* Stored items
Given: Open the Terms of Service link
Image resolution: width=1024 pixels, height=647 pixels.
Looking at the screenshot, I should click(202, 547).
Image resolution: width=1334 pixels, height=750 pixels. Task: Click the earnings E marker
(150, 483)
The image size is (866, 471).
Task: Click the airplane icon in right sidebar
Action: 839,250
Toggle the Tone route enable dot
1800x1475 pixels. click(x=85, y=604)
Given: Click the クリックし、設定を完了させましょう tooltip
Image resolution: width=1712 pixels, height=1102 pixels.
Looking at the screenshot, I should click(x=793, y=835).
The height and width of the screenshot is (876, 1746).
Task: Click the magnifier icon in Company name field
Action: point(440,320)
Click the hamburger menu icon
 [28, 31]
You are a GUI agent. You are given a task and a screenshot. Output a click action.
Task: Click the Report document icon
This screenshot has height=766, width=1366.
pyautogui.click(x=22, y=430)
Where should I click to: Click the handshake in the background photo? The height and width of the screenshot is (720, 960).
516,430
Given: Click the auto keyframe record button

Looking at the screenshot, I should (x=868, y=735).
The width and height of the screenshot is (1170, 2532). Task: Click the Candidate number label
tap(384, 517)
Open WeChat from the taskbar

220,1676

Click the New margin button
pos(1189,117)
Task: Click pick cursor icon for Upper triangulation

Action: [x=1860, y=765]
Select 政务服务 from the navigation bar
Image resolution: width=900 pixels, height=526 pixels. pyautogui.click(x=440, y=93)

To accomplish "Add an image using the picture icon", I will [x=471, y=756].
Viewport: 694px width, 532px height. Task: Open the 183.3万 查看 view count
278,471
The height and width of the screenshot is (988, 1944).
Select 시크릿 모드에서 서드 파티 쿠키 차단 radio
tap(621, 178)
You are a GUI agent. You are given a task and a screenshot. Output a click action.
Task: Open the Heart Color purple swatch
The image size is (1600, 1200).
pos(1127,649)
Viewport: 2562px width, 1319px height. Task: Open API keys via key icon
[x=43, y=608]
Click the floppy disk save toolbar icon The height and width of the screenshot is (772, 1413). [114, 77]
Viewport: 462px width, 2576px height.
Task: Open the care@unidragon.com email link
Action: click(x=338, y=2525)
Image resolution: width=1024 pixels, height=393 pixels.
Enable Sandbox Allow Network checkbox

* ASSIGNMENT
Output the lines from the one with "The height and width of the screenshot is (988, 1944)." to the final line of the entries above, exactly as they stand, please, and nothing else.

* RESPONSE
The height and width of the screenshot is (988, 1944).
Select 시크릿 모드에서 서드 파티 쿠키 차단 radio
tap(621, 178)
You are a GUI agent. You are given a task and a screenshot. Output a click action.
Task: Open the Heart Color purple swatch
The image size is (1600, 1200).
pos(1127,649)
Viewport: 2562px width, 1319px height. Task: Open API keys via key icon
[x=43, y=608]
Click the floppy disk save toolbar icon The height and width of the screenshot is (772, 1413). [114, 77]
Viewport: 462px width, 2576px height.
Task: Open the care@unidragon.com email link
Action: click(x=338, y=2525)
Image resolution: width=1024 pixels, height=393 pixels.
Enable Sandbox Allow Network checkbox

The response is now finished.